Aim of the exercise:
Whenever the word "Balneário" shows up in a line of the data, copy that line.

Collected data entries:
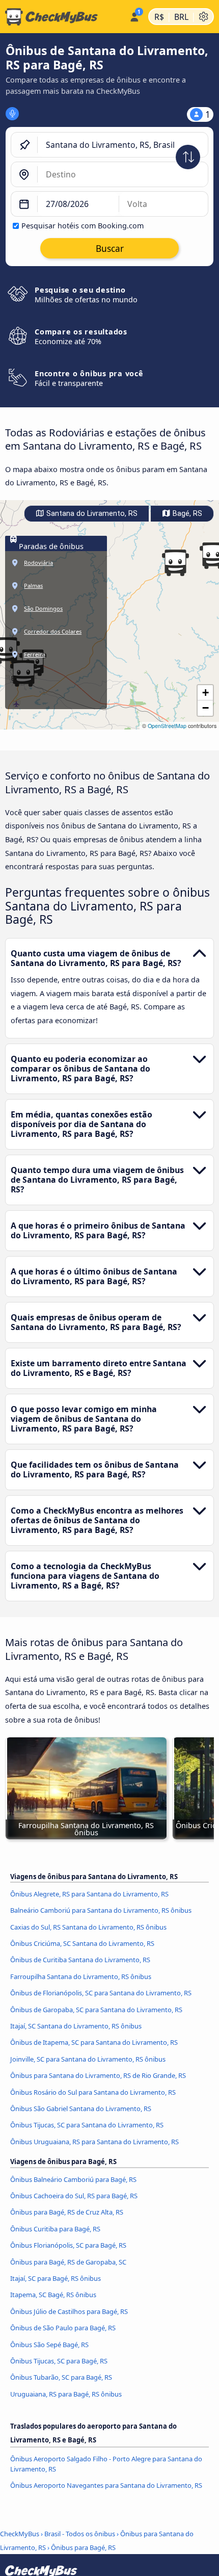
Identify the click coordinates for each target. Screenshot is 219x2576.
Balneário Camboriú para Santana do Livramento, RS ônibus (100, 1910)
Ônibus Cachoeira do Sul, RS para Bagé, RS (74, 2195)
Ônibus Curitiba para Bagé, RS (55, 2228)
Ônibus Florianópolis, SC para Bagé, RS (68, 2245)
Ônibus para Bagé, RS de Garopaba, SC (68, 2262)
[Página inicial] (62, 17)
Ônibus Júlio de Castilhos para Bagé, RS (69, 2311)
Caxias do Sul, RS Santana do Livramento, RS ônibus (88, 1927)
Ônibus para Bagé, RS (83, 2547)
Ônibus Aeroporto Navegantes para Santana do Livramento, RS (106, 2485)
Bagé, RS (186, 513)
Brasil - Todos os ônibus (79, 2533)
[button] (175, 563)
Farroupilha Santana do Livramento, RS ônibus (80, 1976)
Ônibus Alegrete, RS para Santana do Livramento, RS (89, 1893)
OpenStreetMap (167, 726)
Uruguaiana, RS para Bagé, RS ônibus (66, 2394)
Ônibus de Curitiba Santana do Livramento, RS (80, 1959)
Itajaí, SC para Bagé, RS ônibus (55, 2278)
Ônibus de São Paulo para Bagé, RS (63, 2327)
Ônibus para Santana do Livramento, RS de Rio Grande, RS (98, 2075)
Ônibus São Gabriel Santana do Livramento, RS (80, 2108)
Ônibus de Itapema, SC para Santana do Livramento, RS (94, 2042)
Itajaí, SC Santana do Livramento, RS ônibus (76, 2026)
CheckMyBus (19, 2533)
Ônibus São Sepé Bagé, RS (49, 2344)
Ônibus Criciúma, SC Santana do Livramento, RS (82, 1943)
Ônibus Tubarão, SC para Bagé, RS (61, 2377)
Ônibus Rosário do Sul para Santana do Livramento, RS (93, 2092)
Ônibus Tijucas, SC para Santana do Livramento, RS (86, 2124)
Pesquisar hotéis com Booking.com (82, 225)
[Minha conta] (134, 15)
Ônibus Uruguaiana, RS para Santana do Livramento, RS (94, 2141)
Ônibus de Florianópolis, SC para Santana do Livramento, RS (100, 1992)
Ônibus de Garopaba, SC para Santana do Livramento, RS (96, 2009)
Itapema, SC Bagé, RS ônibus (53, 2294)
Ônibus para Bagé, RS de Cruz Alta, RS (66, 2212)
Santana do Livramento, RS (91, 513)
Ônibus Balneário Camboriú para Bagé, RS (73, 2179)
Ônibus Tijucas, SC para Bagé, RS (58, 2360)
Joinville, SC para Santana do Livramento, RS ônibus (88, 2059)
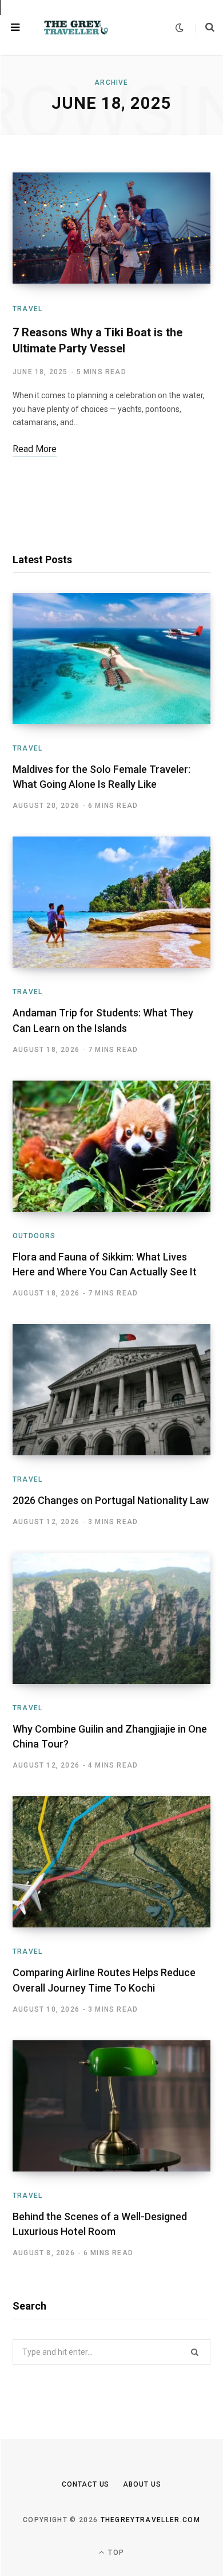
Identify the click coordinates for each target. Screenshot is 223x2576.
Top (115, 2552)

Result below:
Balneário Camboriú para Santana do Livramento, RS ônibus (100, 1910)
Ônibus Balneário Camboriú para Bagé, RS (73, 2179)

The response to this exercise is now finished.